GOAL OF THE EXERCISE:
Below are some records. Quote exactly the lines from the one that contains "Tap the Android home square button" through the last, both included, and leave out the pictures.

TASK INPUT:
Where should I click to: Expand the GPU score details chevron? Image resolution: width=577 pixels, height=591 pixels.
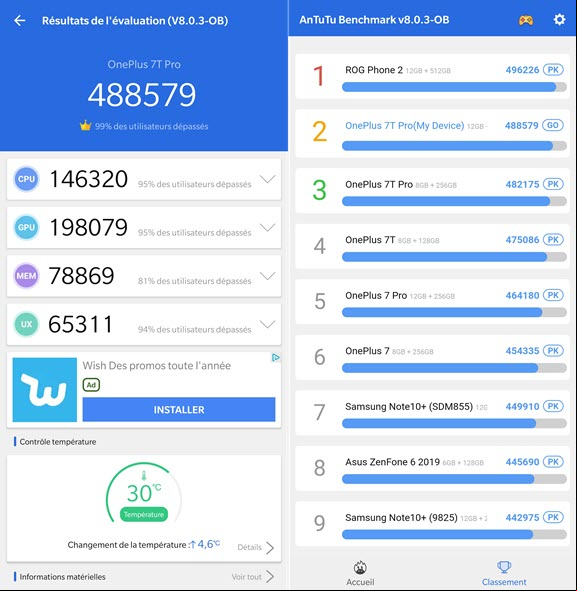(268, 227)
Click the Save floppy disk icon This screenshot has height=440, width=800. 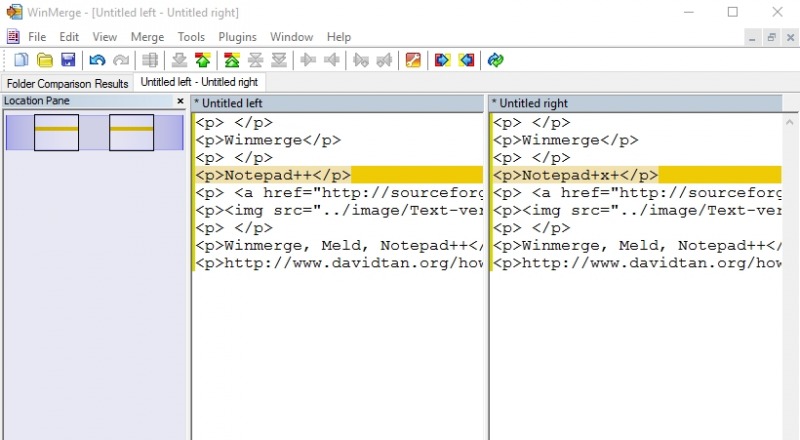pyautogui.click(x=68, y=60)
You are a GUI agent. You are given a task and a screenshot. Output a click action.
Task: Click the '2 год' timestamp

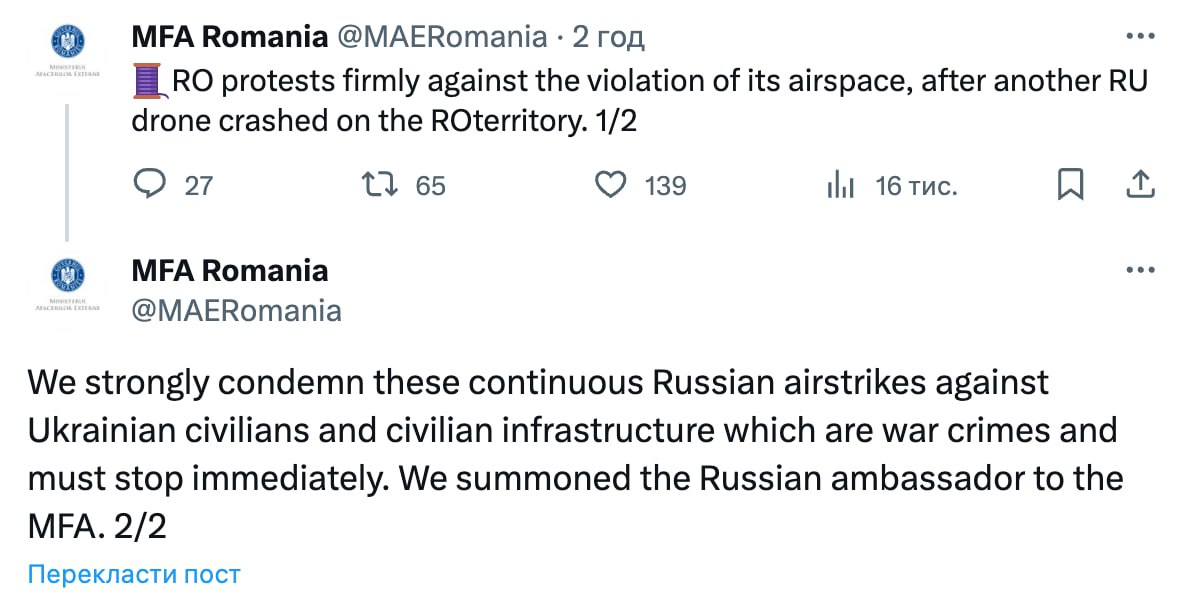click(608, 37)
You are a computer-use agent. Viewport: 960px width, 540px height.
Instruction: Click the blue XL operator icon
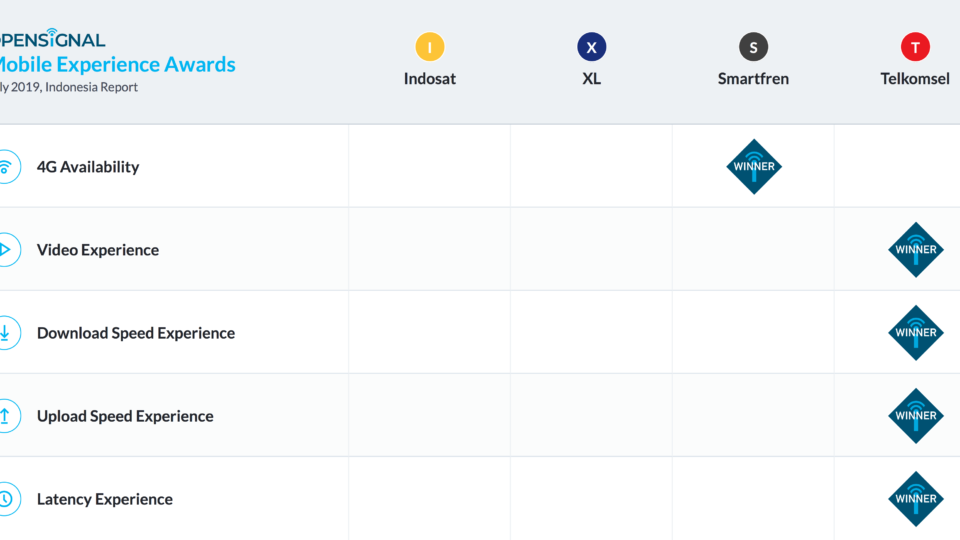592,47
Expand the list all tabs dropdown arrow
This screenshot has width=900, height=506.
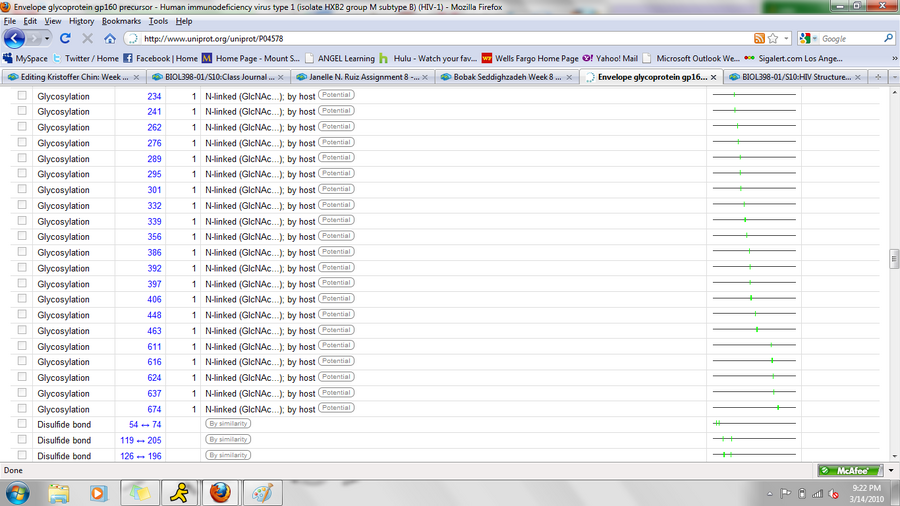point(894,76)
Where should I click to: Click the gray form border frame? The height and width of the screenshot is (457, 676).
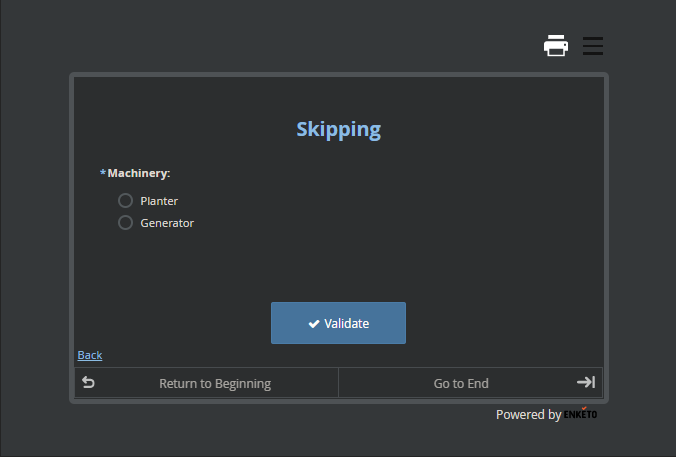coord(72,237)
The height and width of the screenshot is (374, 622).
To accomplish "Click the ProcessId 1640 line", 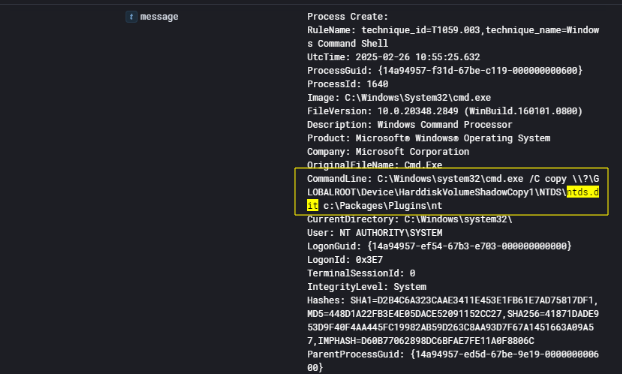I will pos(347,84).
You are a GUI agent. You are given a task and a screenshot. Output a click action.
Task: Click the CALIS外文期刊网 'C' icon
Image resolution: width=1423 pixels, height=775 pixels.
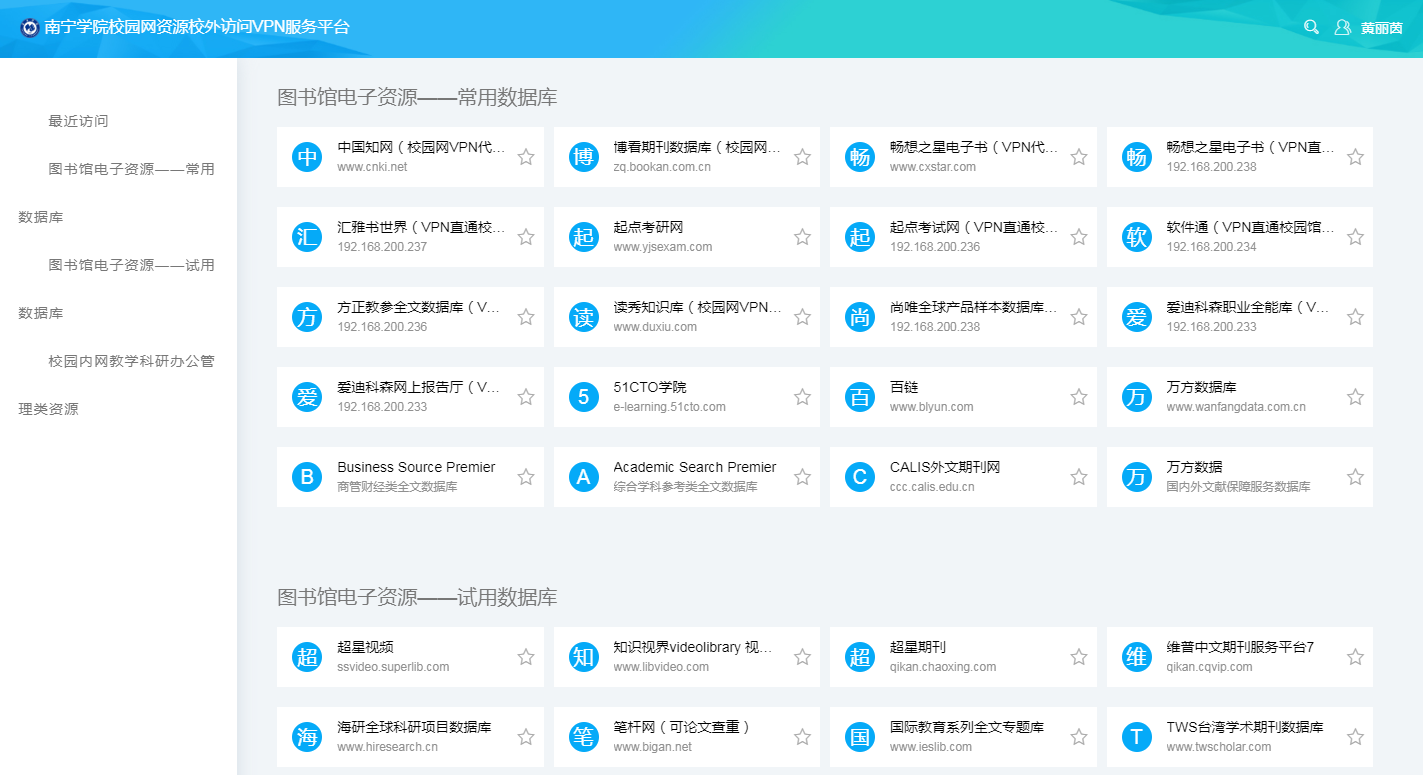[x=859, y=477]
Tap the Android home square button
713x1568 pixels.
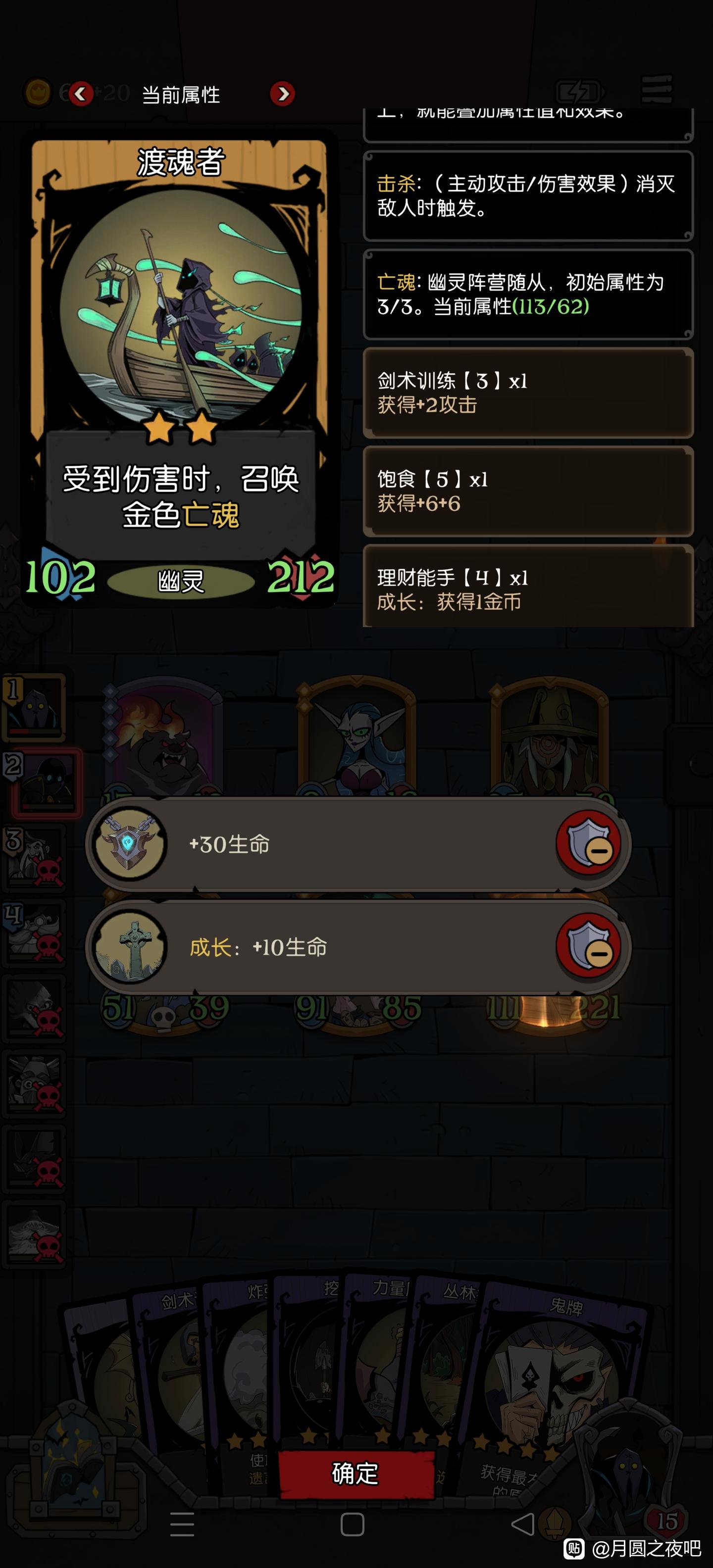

TASK OUTPUT:
Tap the Android home square button
713x1568 pixels.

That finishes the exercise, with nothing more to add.